* Assignment: Output the entries below so that they read exactly as they do now.

(Study material Opens)

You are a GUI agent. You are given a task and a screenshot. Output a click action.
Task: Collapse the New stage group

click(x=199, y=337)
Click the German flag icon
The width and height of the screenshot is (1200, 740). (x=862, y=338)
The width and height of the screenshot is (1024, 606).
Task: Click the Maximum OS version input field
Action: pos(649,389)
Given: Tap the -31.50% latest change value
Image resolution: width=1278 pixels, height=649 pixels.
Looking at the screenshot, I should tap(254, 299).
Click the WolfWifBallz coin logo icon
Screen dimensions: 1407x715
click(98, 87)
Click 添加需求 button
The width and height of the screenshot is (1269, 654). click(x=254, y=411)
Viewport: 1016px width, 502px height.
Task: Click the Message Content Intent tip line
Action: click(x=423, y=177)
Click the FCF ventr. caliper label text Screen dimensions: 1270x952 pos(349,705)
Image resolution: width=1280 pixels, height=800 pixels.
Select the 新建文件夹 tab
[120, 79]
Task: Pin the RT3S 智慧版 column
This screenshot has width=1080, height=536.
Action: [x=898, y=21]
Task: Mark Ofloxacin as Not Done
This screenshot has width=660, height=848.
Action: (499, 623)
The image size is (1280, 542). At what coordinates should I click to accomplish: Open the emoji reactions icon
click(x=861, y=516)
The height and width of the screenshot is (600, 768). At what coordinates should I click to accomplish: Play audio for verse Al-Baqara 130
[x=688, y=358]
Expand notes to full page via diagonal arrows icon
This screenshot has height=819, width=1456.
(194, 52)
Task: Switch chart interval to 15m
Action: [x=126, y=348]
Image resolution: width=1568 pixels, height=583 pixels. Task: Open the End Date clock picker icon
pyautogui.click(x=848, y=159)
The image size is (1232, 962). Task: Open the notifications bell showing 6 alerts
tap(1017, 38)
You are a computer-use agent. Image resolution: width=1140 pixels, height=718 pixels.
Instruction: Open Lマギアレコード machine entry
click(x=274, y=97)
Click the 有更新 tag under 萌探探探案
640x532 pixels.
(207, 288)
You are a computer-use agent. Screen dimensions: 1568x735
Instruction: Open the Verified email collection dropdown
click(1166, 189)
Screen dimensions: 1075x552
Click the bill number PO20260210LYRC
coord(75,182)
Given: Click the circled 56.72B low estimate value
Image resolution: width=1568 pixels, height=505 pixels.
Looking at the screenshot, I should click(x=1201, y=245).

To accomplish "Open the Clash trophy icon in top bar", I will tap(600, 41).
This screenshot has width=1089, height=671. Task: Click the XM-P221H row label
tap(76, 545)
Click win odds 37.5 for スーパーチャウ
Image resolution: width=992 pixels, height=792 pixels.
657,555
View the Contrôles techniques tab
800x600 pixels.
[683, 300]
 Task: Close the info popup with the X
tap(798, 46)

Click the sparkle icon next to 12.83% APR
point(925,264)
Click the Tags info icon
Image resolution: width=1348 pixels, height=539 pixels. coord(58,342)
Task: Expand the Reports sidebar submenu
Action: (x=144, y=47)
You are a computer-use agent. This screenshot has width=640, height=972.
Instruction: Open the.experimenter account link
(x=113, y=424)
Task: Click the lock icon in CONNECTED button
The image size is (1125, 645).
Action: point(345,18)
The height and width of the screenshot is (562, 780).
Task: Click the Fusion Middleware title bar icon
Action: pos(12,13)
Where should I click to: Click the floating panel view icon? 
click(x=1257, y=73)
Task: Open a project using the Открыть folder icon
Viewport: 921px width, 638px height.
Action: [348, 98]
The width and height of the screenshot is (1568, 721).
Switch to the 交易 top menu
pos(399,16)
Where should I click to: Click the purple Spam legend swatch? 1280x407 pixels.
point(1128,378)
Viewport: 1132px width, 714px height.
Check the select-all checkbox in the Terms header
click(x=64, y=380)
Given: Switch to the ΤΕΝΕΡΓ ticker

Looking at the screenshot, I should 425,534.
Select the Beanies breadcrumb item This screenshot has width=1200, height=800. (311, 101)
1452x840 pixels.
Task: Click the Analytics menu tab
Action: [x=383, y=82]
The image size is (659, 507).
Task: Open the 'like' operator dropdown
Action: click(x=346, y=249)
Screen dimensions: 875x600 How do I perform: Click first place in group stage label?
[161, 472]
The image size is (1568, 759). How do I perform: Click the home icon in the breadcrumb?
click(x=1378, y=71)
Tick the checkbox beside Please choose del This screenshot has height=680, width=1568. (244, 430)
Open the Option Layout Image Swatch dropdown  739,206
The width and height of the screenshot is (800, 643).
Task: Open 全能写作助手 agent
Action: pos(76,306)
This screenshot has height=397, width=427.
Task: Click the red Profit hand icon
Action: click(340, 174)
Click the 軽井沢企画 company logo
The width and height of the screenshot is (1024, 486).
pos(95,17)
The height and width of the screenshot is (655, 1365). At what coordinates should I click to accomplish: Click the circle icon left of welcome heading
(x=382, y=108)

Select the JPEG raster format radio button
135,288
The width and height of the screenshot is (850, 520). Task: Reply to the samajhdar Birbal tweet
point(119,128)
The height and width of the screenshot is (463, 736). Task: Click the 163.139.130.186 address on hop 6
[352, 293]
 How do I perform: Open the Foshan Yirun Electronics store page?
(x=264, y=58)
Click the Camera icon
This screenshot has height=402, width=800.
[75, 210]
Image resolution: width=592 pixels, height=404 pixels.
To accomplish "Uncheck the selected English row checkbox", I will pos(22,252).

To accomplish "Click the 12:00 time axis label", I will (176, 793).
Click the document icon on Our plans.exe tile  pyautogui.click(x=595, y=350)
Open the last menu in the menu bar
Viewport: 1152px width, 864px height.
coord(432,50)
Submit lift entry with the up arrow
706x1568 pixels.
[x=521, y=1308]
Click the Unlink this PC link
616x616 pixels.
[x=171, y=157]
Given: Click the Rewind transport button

(Study material Closes)

* Response for this exercise:
You are a GUI agent. You are given a task and a screenshot. Output a click action.
Task: Collapse the New stage group

click(x=199, y=337)
Click the German flag icon
The width and height of the screenshot is (1200, 740). (x=862, y=338)
The width and height of the screenshot is (1024, 606).
Task: Click the Maximum OS version input field
Action: pos(649,389)
Given: Tap the -31.50% latest change value
Image resolution: width=1278 pixels, height=649 pixels.
Looking at the screenshot, I should tap(254, 299).
Click the WolfWifBallz coin logo icon
Screen dimensions: 1407x715
click(98, 87)
Click 添加需求 button
The width and height of the screenshot is (1269, 654). click(x=254, y=411)
Viewport: 1016px width, 502px height.
Task: Click the Message Content Intent tip line
Action: click(x=423, y=177)
Click the FCF ventr. caliper label text Screen dimensions: 1270x952 pos(349,705)
Image resolution: width=1280 pixels, height=800 pixels.
Select the 新建文件夹 tab
[120, 79]
Task: Pin the RT3S 智慧版 column
This screenshot has width=1080, height=536.
Action: [x=898, y=21]
Task: Mark Ofloxacin as Not Done
This screenshot has width=660, height=848.
Action: (499, 623)
The image size is (1280, 542). At what coordinates should I click to accomplish: Open the emoji reactions icon
click(x=861, y=516)
The height and width of the screenshot is (600, 768). At what coordinates should I click to accomplish: Play audio for verse Al-Baqara 130
[x=688, y=358]
Expand notes to full page via diagonal arrows icon
This screenshot has height=819, width=1456.
(194, 52)
Task: Switch chart interval to 15m
Action: [x=126, y=348]
Image resolution: width=1568 pixels, height=583 pixels. Task: Open the End Date clock picker icon
pyautogui.click(x=848, y=159)
The image size is (1232, 962). Task: Open the notifications bell showing 6 alerts
tap(1017, 38)
You are a computer-use agent. Image resolution: width=1140 pixels, height=718 pixels.
Instruction: Open Lマギアレコード machine entry
click(x=274, y=97)
Click the 有更新 tag under 萌探探探案
640x532 pixels.
(207, 288)
You are a computer-use agent. Screen dimensions: 1568x735
Instruction: Open the Verified email collection dropdown
click(1166, 189)
Screen dimensions: 1075x552
Click the bill number PO20260210LYRC
coord(75,182)
Given: Click the circled 56.72B low estimate value
Image resolution: width=1568 pixels, height=505 pixels.
Looking at the screenshot, I should click(x=1201, y=245).

To accomplish "Open the Clash trophy icon in top bar", I will tap(600, 41).
This screenshot has width=1089, height=671. Task: Click the XM-P221H row label
tap(76, 545)
Click win odds 37.5 for スーパーチャウ
Image resolution: width=992 pixels, height=792 pixels.
657,555
View the Contrôles techniques tab
800x600 pixels.
[683, 300]
 Task: Close the info popup with the X
tap(798, 46)

Click the sparkle icon next to 12.83% APR
point(925,264)
Click the Tags info icon
Image resolution: width=1348 pixels, height=539 pixels. coord(58,342)
Task: Expand the Reports sidebar submenu
Action: (x=144, y=47)
You are a computer-use agent. This screenshot has width=640, height=972.
Instruction: Open the.experimenter account link
(x=113, y=424)
Task: Click the lock icon in CONNECTED button
The image size is (1125, 645).
Action: point(345,18)
The height and width of the screenshot is (562, 780).
Task: Click the Fusion Middleware title bar icon
Action: pos(12,13)
Where should I click to: Click the floating panel view icon? 
click(x=1257, y=73)
Task: Open a project using the Открыть folder icon
Viewport: 921px width, 638px height.
Action: [348, 98]
The width and height of the screenshot is (1568, 721).
Switch to the 交易 top menu
pos(399,16)
Where should I click to: Click the purple Spam legend swatch? 1280x407 pixels.
point(1128,378)
Viewport: 1132px width, 714px height.
Check the select-all checkbox in the Terms header
click(x=64, y=380)
Given: Switch to the ΤΕΝΕΡΓ ticker

Looking at the screenshot, I should 425,534.
Select the Beanies breadcrumb item This screenshot has width=1200, height=800. (311, 101)
1452x840 pixels.
Task: Click the Analytics menu tab
Action: [x=383, y=82]
The image size is (659, 507).
Task: Open the 'like' operator dropdown
Action: click(x=346, y=249)
Screen dimensions: 875x600 How do I perform: Click first place in group stage label?
[161, 472]
The image size is (1568, 759). How do I perform: Click the home icon in the breadcrumb?
click(x=1378, y=71)
Tick the checkbox beside Please choose del This screenshot has height=680, width=1568. (244, 430)
Open the Option Layout Image Swatch dropdown  739,206
The width and height of the screenshot is (800, 643).
Task: Open 全能写作助手 agent
Action: pos(76,306)
This screenshot has height=397, width=427.
Task: Click the red Profit hand icon
Action: click(340, 174)
Click the 軽井沢企画 company logo
The width and height of the screenshot is (1024, 486).
pos(95,17)
The height and width of the screenshot is (655, 1365). At what coordinates should I click to accomplish: Click the circle icon left of welcome heading
(x=382, y=108)

Select the JPEG raster format radio button
135,288
The width and height of the screenshot is (850, 520). Task: Reply to the samajhdar Birbal tweet
point(119,128)
The height and width of the screenshot is (463, 736). Task: Click the 163.139.130.186 address on hop 6
[352, 293]
 How do I perform: Open the Foshan Yirun Electronics store page?
(x=264, y=58)
Click the Camera icon
This screenshot has height=402, width=800.
[75, 210]
Image resolution: width=592 pixels, height=404 pixels.
To accomplish "Uncheck the selected English row checkbox", I will pos(22,252).

To accomplish "Click the 12:00 time axis label", I will (176, 793).
Click the document icon on Our plans.exe tile  pyautogui.click(x=595, y=350)
Open the last menu in the menu bar
Viewport: 1152px width, 864px height.
coord(432,50)
Submit lift entry with the up arrow
706x1568 pixels.
[x=521, y=1308]
Click the Unlink this PC link
616x616 pixels.
[x=171, y=157]
Given: Click the Rewind transport button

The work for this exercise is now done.